§ APPLY WHAT YOU READ
1 – Using the macrostomia text, explain in one to three sentences why environmental contaminants are suggested as a possible cause of macrostomia.
2 – Decide whether each statement agrees with the macrostomia text. Answer yes or no for each and quote the deciding words.
(a) Macrostomia clefts are most commonly seen on the left cheek.
(b) There are four distinct variations of macrostomia.
(c) In a complete lateral facial cleft, the outside of the ear on the affected side looks abnormal.

Macrostomia refers to a mouth that is unusually wide. The term is from the Greek prefix makro- meaning "large" and from Greek στόμα, "mouth".

Macrostomia is characterized as a physical abnormality that causes clefts to form on the face of affected individuals. These clefts can form on either or both sides of the face, but they are most commonly seen on the right cheek and have a higher rate of occurrence in males. Macrostomia is very irregular and on average occurs only once in every 150,000 to 300,000 live births. It's unusual for macrostomia to occur on its own and it is included as a symptom for many diseases including craniofacial microsomia. The clefts result from improper development and fusion of the mandibular and maxillary processes. The clefts cause problems with facial muscle development. The origin of macrostomia is not yet fully understood: it could have multiple causes.

== Phenotypic variations ==
There are 4 distinct variations of macrostomia. Classifications are a complete lateral facial cleft, simple macrostomia, macrostomia with diastasis of the facial musculature, and isolated facial musculature diastasis. Each has a different physical appearance with varying levels of severity.

The cleft associated with macrostomia is associated with improper or failed fusion of the mandibular and maxillary processes during embryonic development. This can lead to a variety of abnormalities involving skin, subcutaneous tissue, facial muscles, and the mucous membrane. The severity of each abnormality can vary from minor to severe. Environmental contaminants may play a role in causing macrostomia. Many affected individuals were found in Lagos, an industrial area of Nigeria, where water supplies are known to be contaminated by improper disposal of industrial and domestic waste.

=== Complete lateral facial cleft ===
The facial cleft runs from the corner of the mouth towards the bottom of the ear. The outside of the ear on the affected side of the face appears as normal and a region of soft tissue connects the cleft to the right lateral posterior hard palate. Internally there is no soft palate.

§ PROVIDED INFORMATION

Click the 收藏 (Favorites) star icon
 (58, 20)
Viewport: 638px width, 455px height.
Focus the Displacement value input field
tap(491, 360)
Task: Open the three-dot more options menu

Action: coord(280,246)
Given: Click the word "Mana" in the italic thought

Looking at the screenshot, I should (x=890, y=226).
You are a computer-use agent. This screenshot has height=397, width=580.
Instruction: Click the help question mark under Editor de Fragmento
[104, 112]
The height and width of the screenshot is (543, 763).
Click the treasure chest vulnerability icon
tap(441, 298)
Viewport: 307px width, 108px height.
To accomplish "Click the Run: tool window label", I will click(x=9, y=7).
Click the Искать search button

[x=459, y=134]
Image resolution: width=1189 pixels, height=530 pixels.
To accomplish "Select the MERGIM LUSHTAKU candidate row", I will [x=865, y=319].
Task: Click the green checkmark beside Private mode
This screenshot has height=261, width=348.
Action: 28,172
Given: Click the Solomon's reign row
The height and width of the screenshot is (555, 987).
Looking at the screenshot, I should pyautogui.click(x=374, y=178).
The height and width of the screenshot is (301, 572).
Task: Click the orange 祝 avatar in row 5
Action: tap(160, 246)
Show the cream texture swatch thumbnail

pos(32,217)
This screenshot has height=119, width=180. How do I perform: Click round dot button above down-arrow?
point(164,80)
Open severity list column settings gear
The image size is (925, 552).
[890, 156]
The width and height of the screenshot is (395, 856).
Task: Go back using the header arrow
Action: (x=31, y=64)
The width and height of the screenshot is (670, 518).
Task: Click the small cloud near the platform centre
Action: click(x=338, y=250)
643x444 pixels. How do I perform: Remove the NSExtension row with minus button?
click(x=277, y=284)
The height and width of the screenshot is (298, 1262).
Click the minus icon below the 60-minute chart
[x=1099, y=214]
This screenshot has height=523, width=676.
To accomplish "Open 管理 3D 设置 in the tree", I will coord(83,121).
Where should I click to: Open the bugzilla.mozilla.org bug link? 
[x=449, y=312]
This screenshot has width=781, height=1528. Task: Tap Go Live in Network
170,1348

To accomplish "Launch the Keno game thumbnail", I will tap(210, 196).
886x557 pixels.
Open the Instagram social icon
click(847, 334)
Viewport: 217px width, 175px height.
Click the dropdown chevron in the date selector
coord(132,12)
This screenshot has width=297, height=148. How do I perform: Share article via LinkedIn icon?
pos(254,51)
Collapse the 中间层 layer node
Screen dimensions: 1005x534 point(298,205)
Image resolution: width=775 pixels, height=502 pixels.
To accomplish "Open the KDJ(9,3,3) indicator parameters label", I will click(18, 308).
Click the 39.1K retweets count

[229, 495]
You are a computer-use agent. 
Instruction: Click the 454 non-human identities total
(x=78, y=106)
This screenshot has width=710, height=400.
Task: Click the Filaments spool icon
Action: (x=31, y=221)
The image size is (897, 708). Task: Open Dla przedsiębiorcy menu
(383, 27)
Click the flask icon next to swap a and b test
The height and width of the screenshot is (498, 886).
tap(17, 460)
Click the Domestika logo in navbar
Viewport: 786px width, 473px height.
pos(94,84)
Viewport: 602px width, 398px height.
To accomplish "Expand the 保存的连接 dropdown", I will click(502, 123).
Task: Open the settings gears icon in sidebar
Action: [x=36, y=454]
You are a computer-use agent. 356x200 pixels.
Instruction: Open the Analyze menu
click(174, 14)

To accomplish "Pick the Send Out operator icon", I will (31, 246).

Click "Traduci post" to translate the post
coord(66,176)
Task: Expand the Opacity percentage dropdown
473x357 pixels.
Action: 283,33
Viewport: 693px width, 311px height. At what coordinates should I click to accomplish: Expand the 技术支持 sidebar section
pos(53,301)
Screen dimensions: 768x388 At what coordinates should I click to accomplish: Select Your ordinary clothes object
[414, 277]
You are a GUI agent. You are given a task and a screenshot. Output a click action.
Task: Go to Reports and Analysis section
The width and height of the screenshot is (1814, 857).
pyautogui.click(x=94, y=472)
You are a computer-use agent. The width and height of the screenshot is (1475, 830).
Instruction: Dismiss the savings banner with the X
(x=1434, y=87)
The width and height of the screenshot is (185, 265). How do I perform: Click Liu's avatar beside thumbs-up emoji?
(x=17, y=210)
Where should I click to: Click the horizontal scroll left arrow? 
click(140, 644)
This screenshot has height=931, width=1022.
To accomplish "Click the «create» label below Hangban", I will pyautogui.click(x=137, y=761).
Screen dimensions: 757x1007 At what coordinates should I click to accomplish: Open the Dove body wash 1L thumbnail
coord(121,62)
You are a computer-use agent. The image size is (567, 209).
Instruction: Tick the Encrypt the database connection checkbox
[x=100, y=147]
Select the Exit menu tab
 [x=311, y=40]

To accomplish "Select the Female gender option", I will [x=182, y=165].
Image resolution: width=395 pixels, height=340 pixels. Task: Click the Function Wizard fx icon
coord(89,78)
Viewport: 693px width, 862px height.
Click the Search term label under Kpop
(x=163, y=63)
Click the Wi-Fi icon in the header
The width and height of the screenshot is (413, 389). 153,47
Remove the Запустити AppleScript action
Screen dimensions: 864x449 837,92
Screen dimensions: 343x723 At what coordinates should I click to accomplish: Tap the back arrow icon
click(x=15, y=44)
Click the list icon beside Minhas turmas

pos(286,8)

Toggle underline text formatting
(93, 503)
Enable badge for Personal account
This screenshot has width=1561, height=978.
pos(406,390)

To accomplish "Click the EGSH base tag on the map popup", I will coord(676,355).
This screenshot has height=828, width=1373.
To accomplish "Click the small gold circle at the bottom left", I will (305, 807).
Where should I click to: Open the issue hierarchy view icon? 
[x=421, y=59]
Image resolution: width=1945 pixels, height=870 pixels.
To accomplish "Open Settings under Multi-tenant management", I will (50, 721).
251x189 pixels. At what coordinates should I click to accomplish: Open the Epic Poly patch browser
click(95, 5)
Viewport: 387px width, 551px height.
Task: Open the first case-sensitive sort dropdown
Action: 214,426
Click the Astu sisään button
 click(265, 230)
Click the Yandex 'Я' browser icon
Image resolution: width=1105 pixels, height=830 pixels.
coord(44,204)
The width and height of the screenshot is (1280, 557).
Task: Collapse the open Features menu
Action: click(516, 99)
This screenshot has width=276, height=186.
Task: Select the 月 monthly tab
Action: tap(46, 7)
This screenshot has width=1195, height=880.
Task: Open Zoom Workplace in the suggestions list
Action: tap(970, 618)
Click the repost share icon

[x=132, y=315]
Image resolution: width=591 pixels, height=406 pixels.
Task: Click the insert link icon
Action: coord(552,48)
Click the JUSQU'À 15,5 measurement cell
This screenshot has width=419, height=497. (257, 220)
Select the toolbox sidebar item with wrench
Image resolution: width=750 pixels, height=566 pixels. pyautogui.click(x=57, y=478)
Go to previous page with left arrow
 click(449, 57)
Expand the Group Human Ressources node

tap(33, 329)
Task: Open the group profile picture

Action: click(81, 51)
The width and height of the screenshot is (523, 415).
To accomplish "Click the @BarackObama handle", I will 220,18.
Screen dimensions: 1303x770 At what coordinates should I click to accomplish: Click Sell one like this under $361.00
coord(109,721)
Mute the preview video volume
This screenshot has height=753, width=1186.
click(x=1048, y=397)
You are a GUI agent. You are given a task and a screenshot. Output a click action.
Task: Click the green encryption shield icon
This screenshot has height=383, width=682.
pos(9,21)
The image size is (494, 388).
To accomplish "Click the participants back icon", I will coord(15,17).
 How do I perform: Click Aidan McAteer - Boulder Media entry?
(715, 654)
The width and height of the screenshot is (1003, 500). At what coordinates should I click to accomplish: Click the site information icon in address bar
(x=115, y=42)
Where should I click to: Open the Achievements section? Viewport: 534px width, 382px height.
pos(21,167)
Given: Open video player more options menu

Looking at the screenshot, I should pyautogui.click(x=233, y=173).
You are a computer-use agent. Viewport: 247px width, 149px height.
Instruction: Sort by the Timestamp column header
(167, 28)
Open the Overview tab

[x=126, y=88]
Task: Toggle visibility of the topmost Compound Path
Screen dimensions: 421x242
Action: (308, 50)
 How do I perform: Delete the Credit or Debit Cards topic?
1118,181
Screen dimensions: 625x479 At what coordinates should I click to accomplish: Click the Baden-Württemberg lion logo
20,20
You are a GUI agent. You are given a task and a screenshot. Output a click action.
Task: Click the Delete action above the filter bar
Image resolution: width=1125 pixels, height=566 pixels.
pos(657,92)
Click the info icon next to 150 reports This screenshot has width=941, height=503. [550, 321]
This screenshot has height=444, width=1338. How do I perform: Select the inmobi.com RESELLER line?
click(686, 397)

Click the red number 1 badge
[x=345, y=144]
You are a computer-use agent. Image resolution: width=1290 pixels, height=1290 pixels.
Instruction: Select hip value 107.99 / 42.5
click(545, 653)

§ RESULTS FOR EACH TASK
1 – Many people with macrostomia were found in Lagos, an industrial area of Nigeria. Water supplies there are known to be contaminated by improper disposal of industrial and domestic waste.

2 –
(a) No: "they are most commonly seen on the right cheek"
(b) Yes: "There are 4 distinct variations of macrostomia."
(c) No: "The outside of the ear on the affected side of the face appears as normal"